【どうなる?東京五輪・パラリンピック 緊急連載(6)】ひと足先に“フライングゲット”できるかもしれない。新型コロナウイルス感染拡大の影響で東京五輪が来年7月23日開幕となったことを受け、代表が決まっていない競技の代表選考会も見直し必至。各団体は再調整を求められるが、悪い話ばかりでもなさそうだ。

 日本陸連はマラソン・競歩の内定選手に関して出場権を維持する方針を固めている。短距離などのトラック、フィールド種目は6月の日本選手権(大阪・ヤンマースタジアム長居)で代表選手を決める予定だったが、麻場一徳強化委員長(59)は「来年7月に五輪をやるとなると、今年の日本選手権が最終選考になるとは考えにくい」と話し、代表選考は先送りとなりそうだ。

 ただ五輪開催は来夏で、時期はほぼ変わらない。麻場委員長は「来年のスケジュールは今年のように組めるのではないか」と代表選考会を来年の日本選手権に“スライド”する意向だが、そうなると浮上するのが本番と同じ新しい国立競技場で開催することだ。かねて「なぜ五輪と同じ国立競技場を使用しないのか」との意見が出ており、1年延期となったことで「国立で代表選考会を開くことができれば」(陸上関係者)と実施する可能性が高まっている。

 国立競技場では本番前のテストイベントが開かれる予定だったが、延期に伴って今後の時期や規模は未定。日本選手権で同会場を使用できることになれば、男子100メートルで日本記録保持者のサニブラウン・ハキーム(21=フロリダ大)や桐生祥秀(24=日本生命)ら代表候補には“最高のリハーサル”になるだろう。

 麻場強化委員長は「選手は(今年と)同じような形で冬、春と準備できると思う」と延期にも前向き。果たして災い転じて…となるか。

== == ==

課題:
課題文の「日本陸連はマラソン・競歩の内」から「施する可能性が高まっている。」までを全部、「代表選考会」を「選考レース」に差し替えて書き出してもらえますか？ 次に並ぶ行は、課題文とは関係のない別の資料です。

演習データ:
== == ==

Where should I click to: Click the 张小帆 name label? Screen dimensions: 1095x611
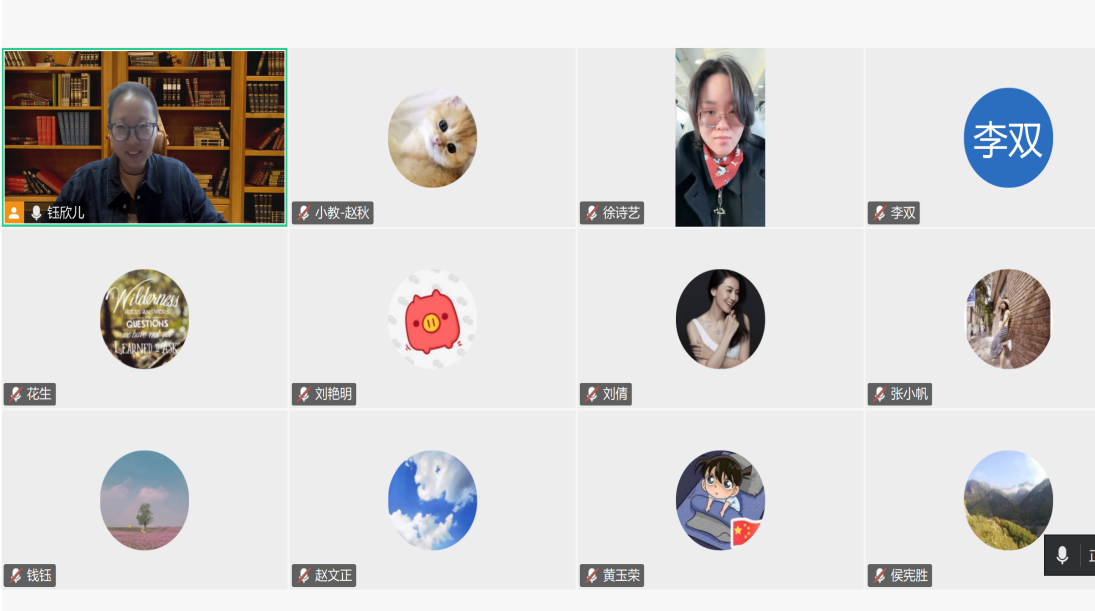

== == ==

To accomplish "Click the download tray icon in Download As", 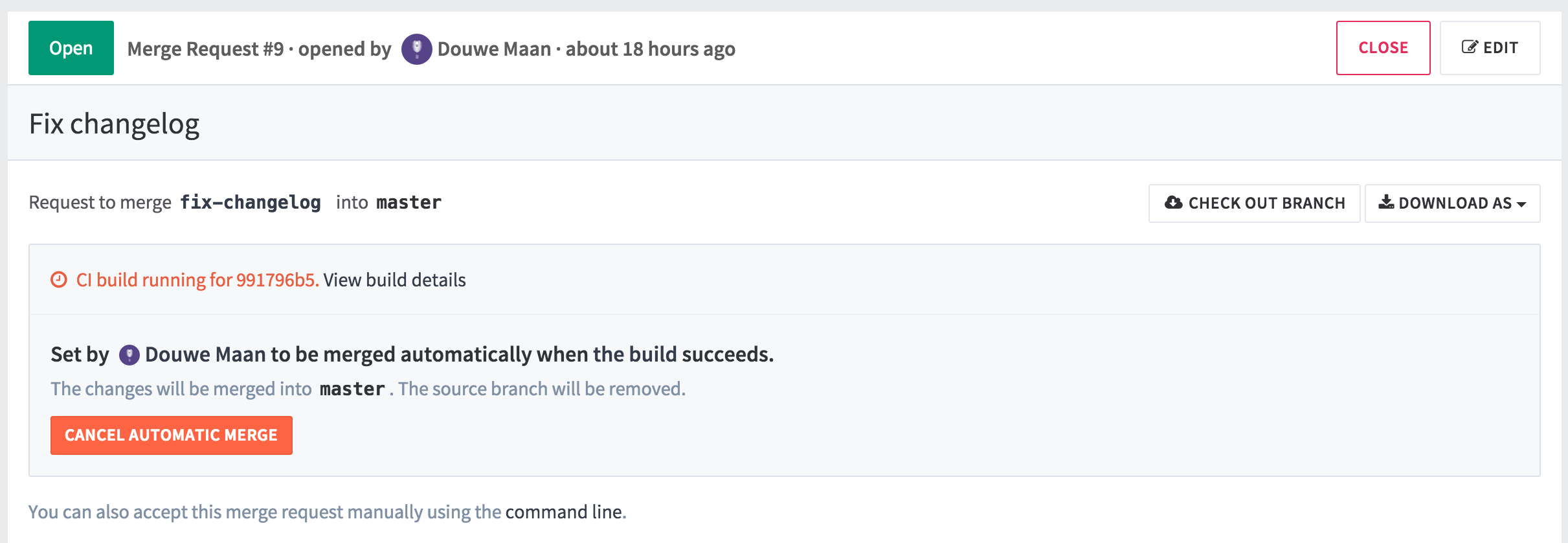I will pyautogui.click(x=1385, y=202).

== == ==

解答:
日本陸連はマラソン・競歩の内定選手に関して出場権を維持する方針を固めている。短距離などのトラック、フィールド種目は6月の日本選手権(大阪・ヤンマースタジアム長居)で代表選手を決める予定だったが、麻場一徳強化委員長(59)は「来年7月に五輪をやるとなると、今年の日本選手権が最終選考になるとは考えにくい」と話し、代表選考は先送りとなりそうだ。

 ただ五輪開催は来夏で、時期はほぼ変わらない。麻場委員長は「来年のスケジュールは今年のように組めるのではないか」と選考レースを来年の日本選手権に“スライド”する意向だが、そうなると浮上するのが本番と同じ新しい国立競技場で開催することだ。かねて「なぜ五輪と同じ国立競技場を使用しないのか」との意見が出ており、1年延期となったことで「国立で選考レースを開くことができれば」(陸上関係者)と実施する可能性が高まっている。